So brother/lover/father/uncle Woneykins wins.


----------



## reThinking the Cube (May 10, 2010)

DavidWoner said:


> Ortega requires less inspection than any other method BY FAR. Since you only need to find four stickers for the first step and 4 for the second, recognition/prediction between early steps is incredibly easy. Permutation of first layer can sometimes be recognized during OLL, and since I know how my Ortega OLLs affect all CLL cases, PBL recog is not really affected with no inpection. A CLL only or Guimond only average with no inspection would be closer to 5s, if not slower.
> 
> 
> 
> ...



Explained well. 1) For reference, how about giving approx. times for each of the steps - typical averages depending on whether you had determined the case during inspection or needed to recognize it on the fly. For me the FF without ANY inspection adds a big chunk, and then the OLL case needs to also be recognized, rather than just executed as predicted. 2) How much inspection time would it typically take for you to be able to work out the whole 2x2x2 solve in advance, and what sort of times could you average with those predetermined solves?

...


----------



## qqwref (May 10, 2010)
******
• **What you need to do**
A. Output the part of the forum excerpt between "Explained well. 1)" and "those predetermined solves?", inclusive.
B. Answer these questions from the forum excerpt:
(i) Which method does DavidWoner say requires less inspection than any other?
(ii) According to the reply to DavidWoner, what does the FF without any inspection add?
(iii) What date is given for the qqwref post?
The lines after this are separate material and have no connection to the forum excerpt.

• **Source material**
******
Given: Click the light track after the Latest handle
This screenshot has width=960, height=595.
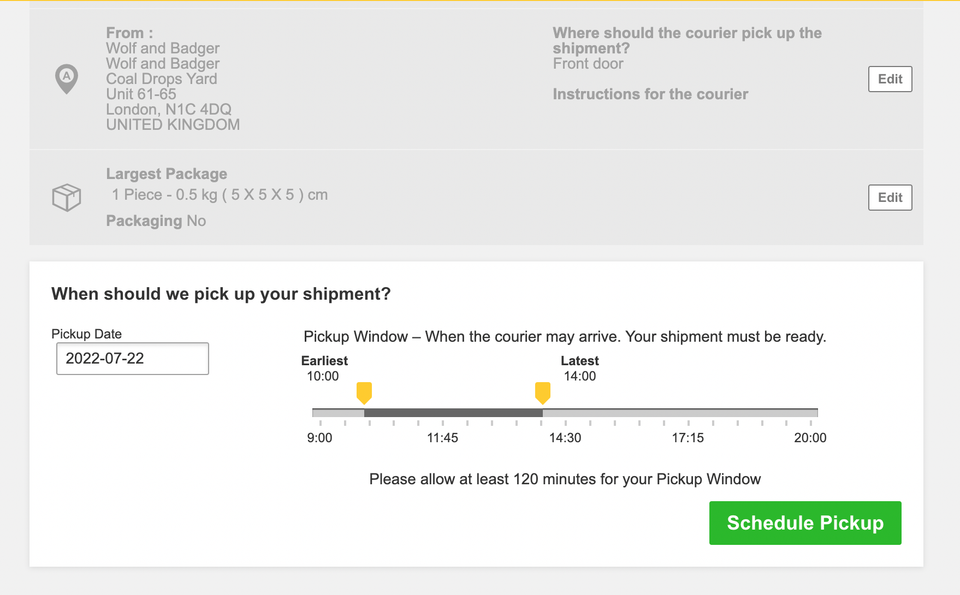Looking at the screenshot, I should point(680,412).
******
• **The results**
A.
Explained well. 1) For reference, how about giving approx. times for each of the steps - typical averages depending on whether you had determined the case during inspection or needed to recognize it on the fly. For me the FF without ANY inspection adds a big chunk, and then the OLL case needs to also be recognized, rather than just executed as predicted. 2) How much inspection time would it typically take for you to be able to work out the whole 2x2x2 solve in advance, and what sort of times could you average with those predetermined solves?

B.
(i) Ortega
(ii) A big chunk
(iii) May 10, 2010